Exercise instructions: Reproduce all the lines below exactly and omit the images.

Source data:
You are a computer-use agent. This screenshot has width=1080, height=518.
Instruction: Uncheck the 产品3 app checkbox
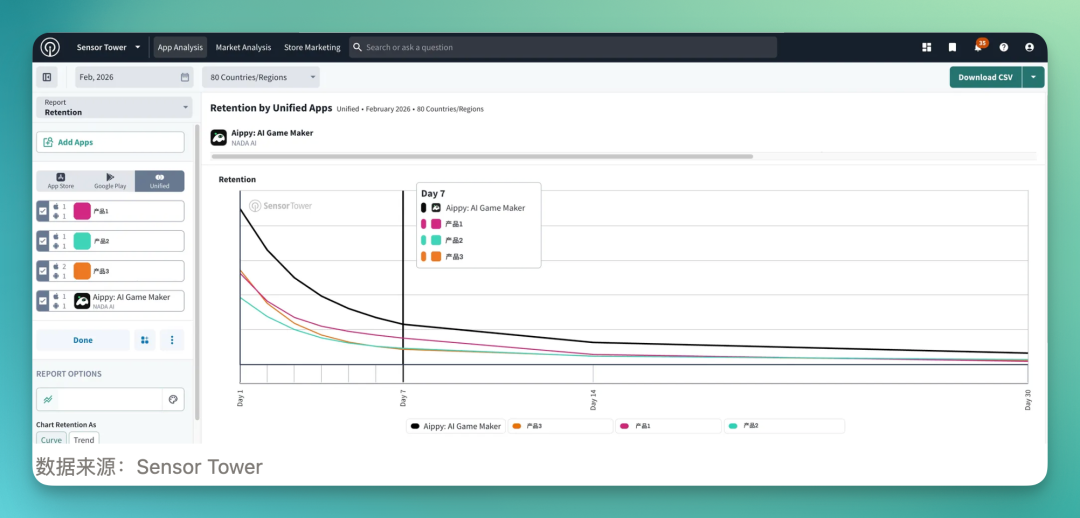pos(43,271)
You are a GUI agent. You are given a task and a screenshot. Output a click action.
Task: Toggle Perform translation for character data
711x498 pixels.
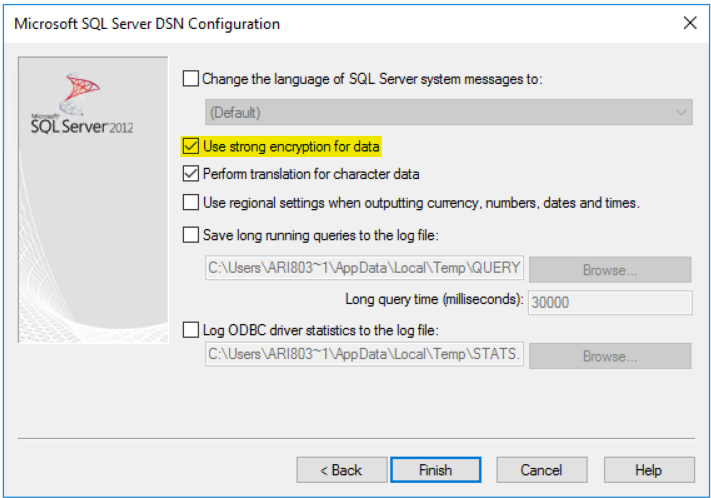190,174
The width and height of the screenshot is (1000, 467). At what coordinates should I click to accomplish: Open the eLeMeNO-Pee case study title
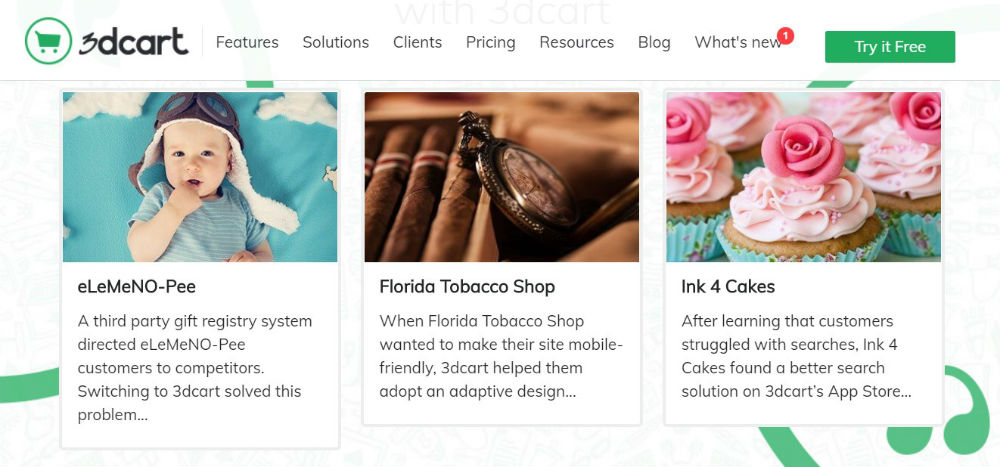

Expected output:
You are a computer-use agent. This screenshot has width=1080, height=518.
Instruction: Uncheck the 产品3 app checkbox
pos(43,271)
You are a GUI agent. You are given a task and a screenshot. Output a click action.
Task: Toggle Perform translation for character data
711x498 pixels.
190,174
The width and height of the screenshot is (1000, 467). At what coordinates should I click to accomplish: Open the eLeMeNO-Pee case study title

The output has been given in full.